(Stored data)
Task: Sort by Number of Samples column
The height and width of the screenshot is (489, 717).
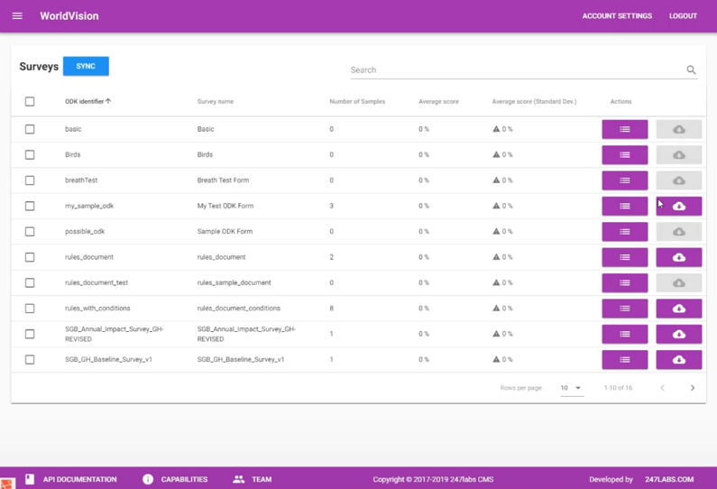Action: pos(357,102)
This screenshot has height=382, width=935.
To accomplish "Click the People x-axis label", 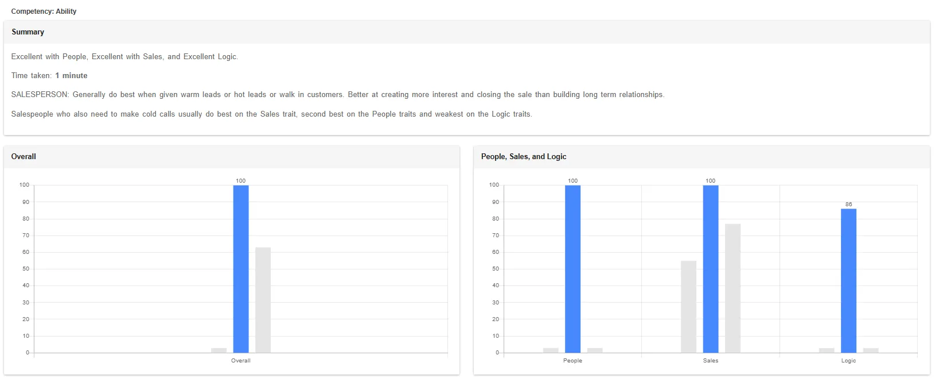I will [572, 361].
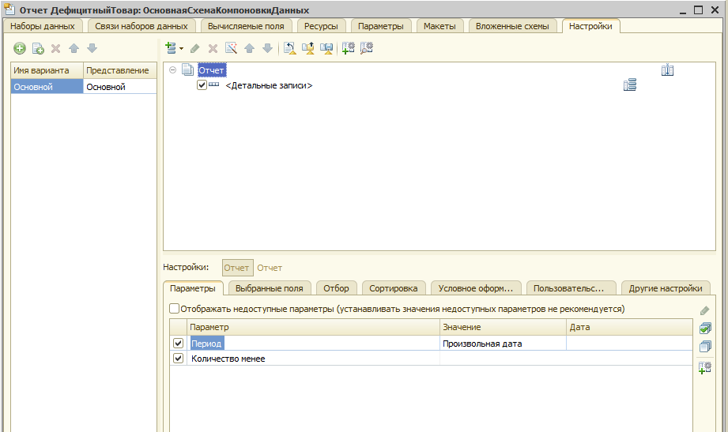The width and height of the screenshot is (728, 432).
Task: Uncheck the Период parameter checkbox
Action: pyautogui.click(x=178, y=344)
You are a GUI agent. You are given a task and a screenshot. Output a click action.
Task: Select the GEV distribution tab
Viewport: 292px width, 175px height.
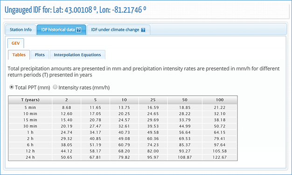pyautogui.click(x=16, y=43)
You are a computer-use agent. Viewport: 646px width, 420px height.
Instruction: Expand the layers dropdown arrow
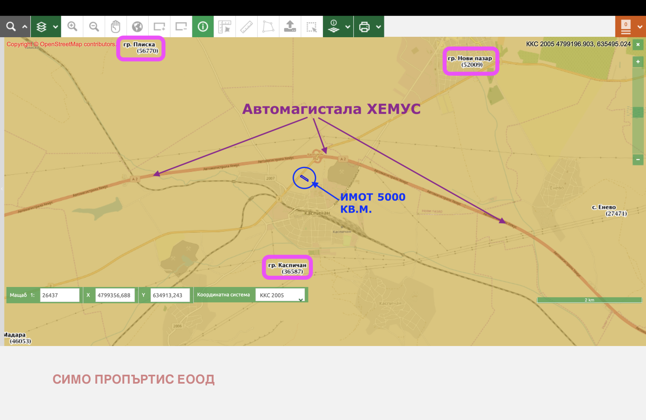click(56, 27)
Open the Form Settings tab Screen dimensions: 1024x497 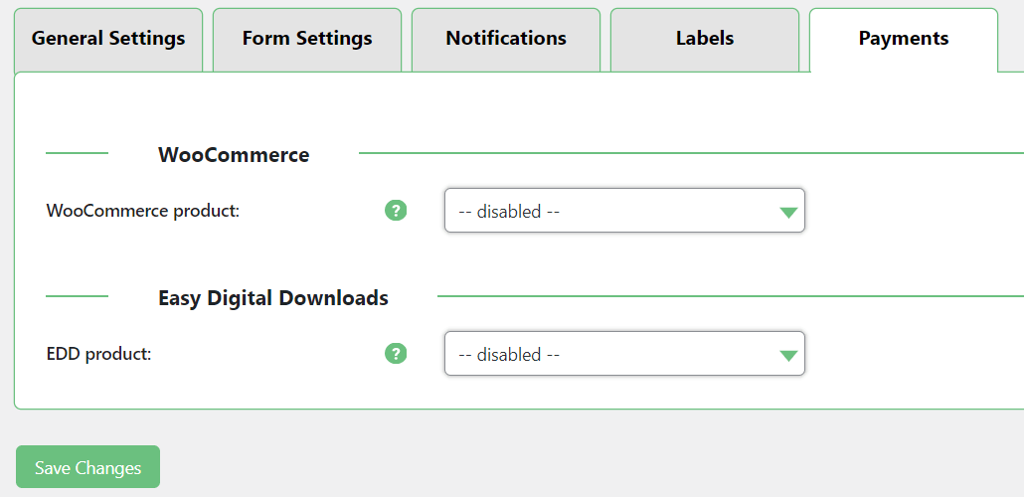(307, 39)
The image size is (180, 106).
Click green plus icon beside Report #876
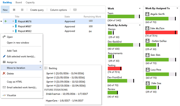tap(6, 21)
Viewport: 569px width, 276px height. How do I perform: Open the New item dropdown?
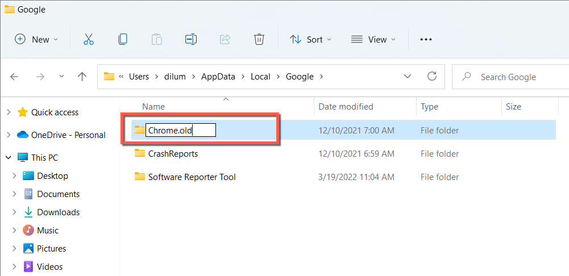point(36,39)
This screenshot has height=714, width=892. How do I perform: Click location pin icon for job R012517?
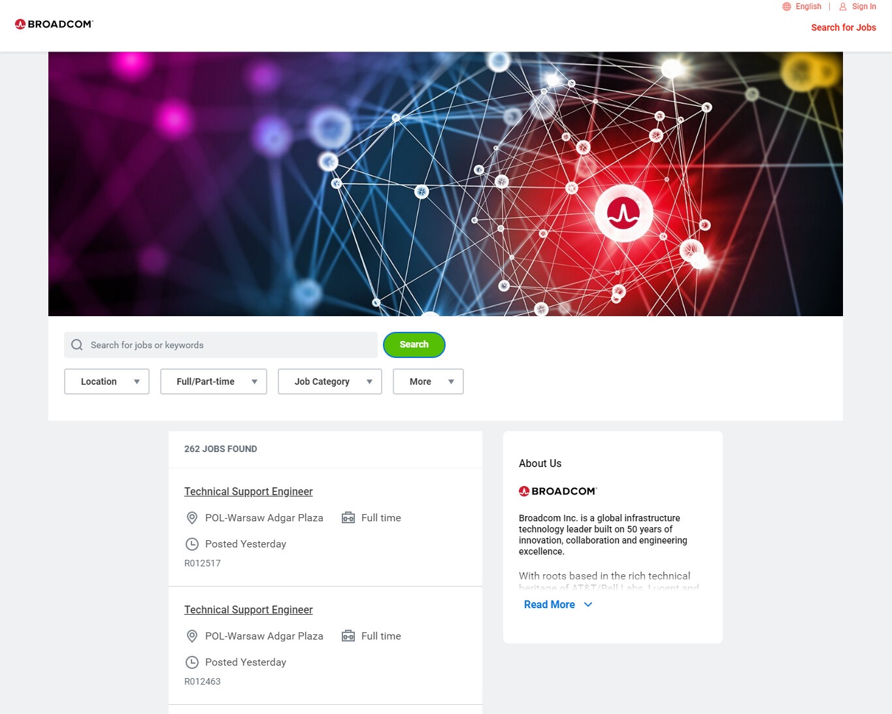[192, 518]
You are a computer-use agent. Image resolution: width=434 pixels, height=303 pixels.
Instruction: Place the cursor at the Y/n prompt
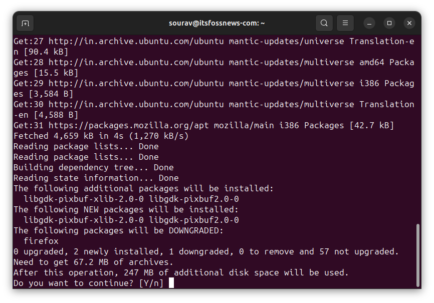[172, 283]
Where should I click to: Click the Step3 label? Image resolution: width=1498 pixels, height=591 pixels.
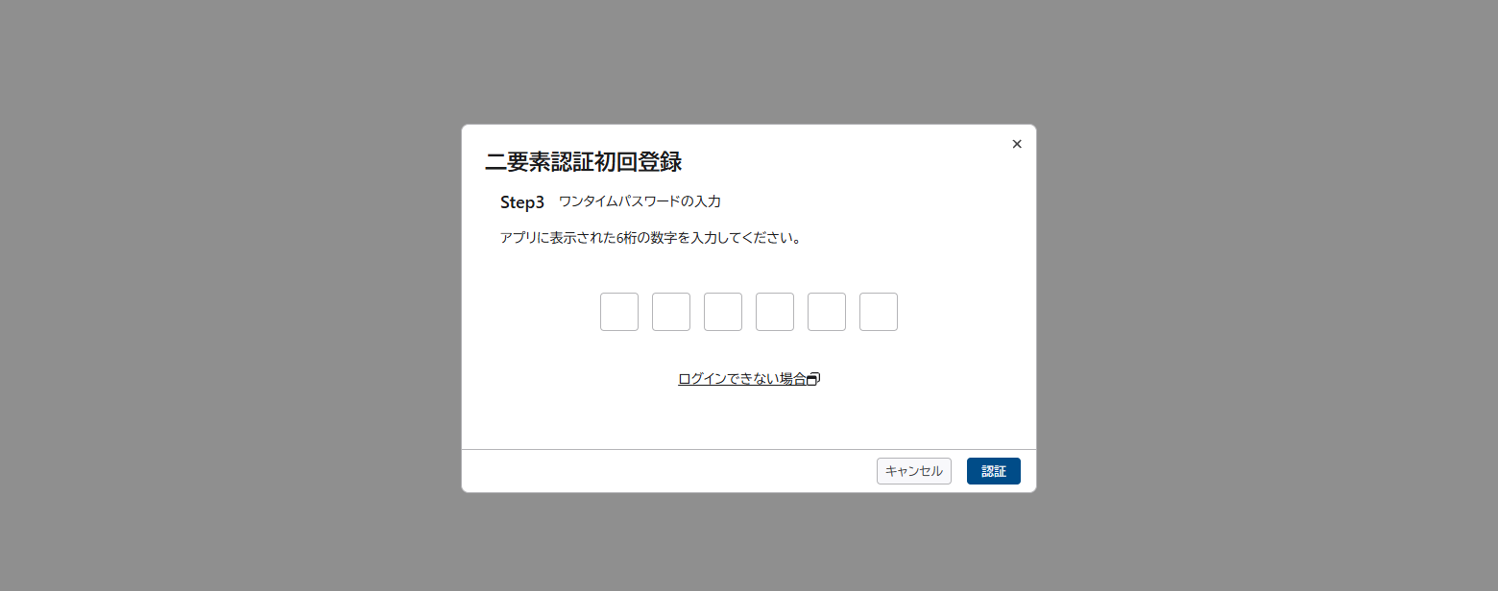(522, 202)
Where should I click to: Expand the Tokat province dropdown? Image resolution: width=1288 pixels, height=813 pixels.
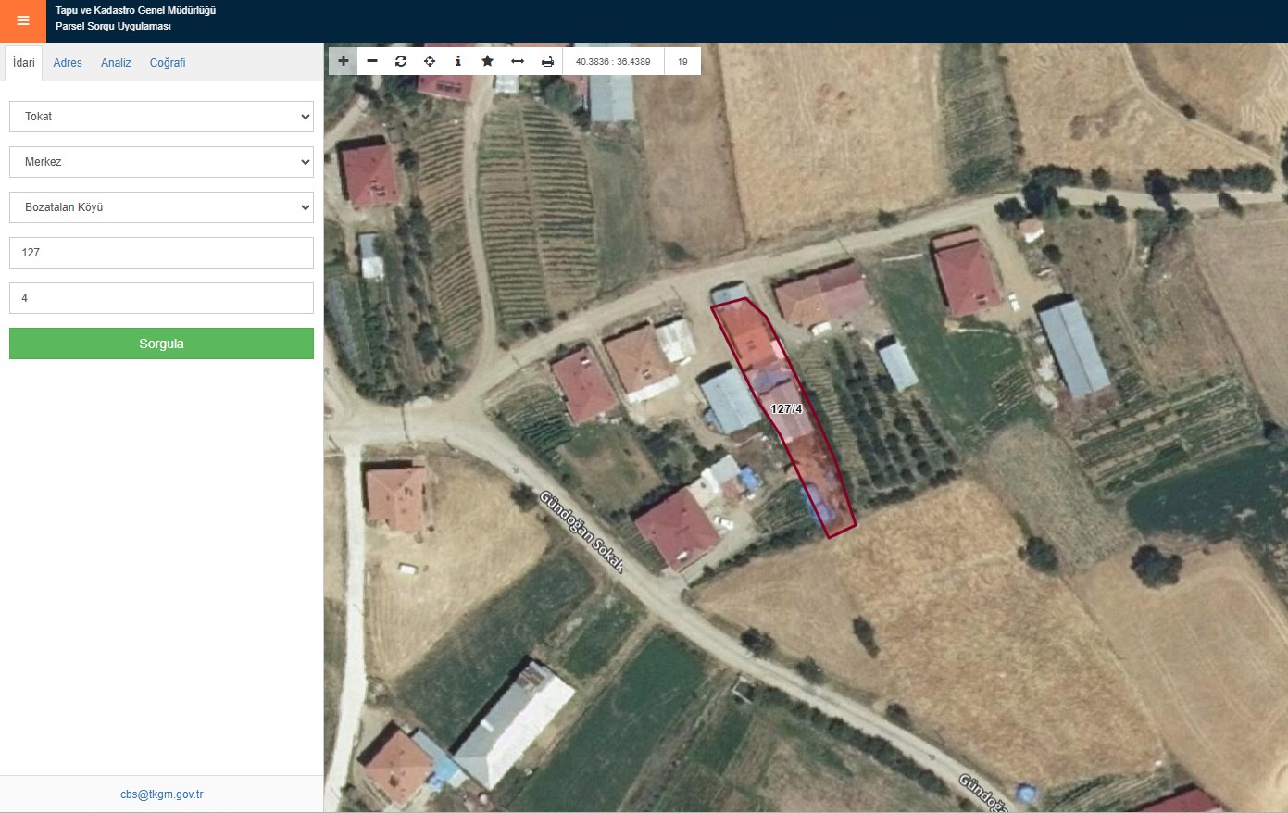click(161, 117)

(Your instructions): Only the lines from the one containing "Where should I click to: Expand" through the last line of the data above, both included, belong in the reply, each restated exactly and without pictures.

(Output for this exercise):
Where should I click to: Expand the Tokat province dropdown? Image resolution: width=1288 pixels, height=813 pixels.
click(161, 117)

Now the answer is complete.